6) What is the rule about tipping my guide?

Let me say that tips are always appreciated but never expected. Some clients can buy a $10,000 hunt like they are buying dinner, and others must save for years. Do what you can afford and what you feel is adequate for the service you received. Guides like the 10% of the cost of the hunt rule, but they are also happy with an additional day’s wages. Remember to tip the packers and others in camp. They work just as hard and should be thought of. At the same time, these people should not be rewarded for lousy service or attitudes.

7) What is the wounded loss policy?

Our policy on wounding loss is that a client will be allowed to hit and wound only one animal of each species while he is on his hunt. This is already State Law for Brown Bears in Southeast Alaska and for Mountain Goats in the registration hunt units. Ethically, it is the right thing to do and puts the responsibility of good shooting skills back on the client. We do all we can to get as close to the trophy as possible, use range finders and shooting sticks and are ready to provide follow up shots in most instances. A hunter should be intimately acquainted with his rifle or bow and know where it is shooting at all ranges. We always try to ensure adequate opportunity to check the zero on the rifles before going into the field. Most of our shots especially on Brown Bears are at 150 yards or less so we encourage a hunter to sight dead on at 100 yards. You should know how your gun is shooting at 200 and 300 yards also in case a long range follow up shot is required. Actually shoot your rifle with the same ammunition that you will be hunting with at these ranges to see your actual trajectory. Don’t just rely on the trajectory charts printed on the ammo box or in reloading manuals as experience has shown me that all guns shoot differently. One of my favorite things to do while sighting in at the range is to sprint back from the target to the bench. Then try shooting offhand, kneeling and sitting to see how tight your groups are. This simulates actual hunting conditions such as topping a ridge and seeing your trophy billy goat bedded at 100 yards or jumping a brown bear after wading a fast moving stream. Archers should know how their bows and arrows will perform under wet conditions, as few of us go out and target practice in the rain.

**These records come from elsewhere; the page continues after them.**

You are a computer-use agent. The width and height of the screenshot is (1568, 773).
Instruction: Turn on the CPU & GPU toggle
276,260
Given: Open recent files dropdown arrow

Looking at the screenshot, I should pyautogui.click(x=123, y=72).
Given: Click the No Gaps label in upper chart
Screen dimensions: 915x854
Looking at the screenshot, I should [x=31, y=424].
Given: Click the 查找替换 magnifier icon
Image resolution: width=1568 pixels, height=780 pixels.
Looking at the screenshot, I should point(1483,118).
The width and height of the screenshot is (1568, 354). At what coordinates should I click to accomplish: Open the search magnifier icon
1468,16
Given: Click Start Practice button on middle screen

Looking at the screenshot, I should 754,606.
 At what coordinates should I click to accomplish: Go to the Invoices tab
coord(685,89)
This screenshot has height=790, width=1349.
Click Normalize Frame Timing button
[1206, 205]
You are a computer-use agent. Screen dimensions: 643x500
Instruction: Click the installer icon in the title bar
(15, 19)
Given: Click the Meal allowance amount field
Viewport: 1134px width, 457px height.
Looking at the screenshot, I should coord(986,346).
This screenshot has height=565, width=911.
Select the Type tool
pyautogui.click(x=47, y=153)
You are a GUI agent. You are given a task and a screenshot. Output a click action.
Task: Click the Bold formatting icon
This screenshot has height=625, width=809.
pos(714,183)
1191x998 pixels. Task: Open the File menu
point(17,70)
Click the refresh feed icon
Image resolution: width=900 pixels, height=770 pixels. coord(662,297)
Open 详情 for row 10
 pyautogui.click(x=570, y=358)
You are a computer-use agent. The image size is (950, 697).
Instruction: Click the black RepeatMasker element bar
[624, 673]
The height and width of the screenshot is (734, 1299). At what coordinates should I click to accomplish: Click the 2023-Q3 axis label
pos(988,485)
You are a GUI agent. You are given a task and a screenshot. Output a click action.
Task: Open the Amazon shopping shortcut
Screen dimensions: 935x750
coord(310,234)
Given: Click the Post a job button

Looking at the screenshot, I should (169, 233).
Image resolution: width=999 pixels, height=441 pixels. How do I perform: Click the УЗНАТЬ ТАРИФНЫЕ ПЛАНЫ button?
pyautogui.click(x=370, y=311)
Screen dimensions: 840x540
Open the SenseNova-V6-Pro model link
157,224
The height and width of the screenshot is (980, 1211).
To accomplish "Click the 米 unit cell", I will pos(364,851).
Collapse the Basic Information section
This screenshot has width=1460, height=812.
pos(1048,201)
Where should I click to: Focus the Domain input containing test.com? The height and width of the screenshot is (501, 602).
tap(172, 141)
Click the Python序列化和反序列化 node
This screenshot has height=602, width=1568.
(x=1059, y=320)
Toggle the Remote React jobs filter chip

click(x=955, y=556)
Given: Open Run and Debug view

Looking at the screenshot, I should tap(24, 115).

In conclusion, you should always be prepared to roll with the punches. Your hunt will probably not be anything like you have thought in your mind, especially if you have never been to Alaska. Be prepared for weather delays and always bring along a good thick book. It keeps your mind from dwelling on when the airplane will get there. Your Outfitter should have plan A, plan B, and plan C all figured out, so again let him do his job. Most importantly, your hunt will mostly be what you make of it. If the success depends entirely on killing a B&C trophy, you will be disappointed most of the time. Remember how fortunate you are to even be setting foot in this magnificent country called Alaska.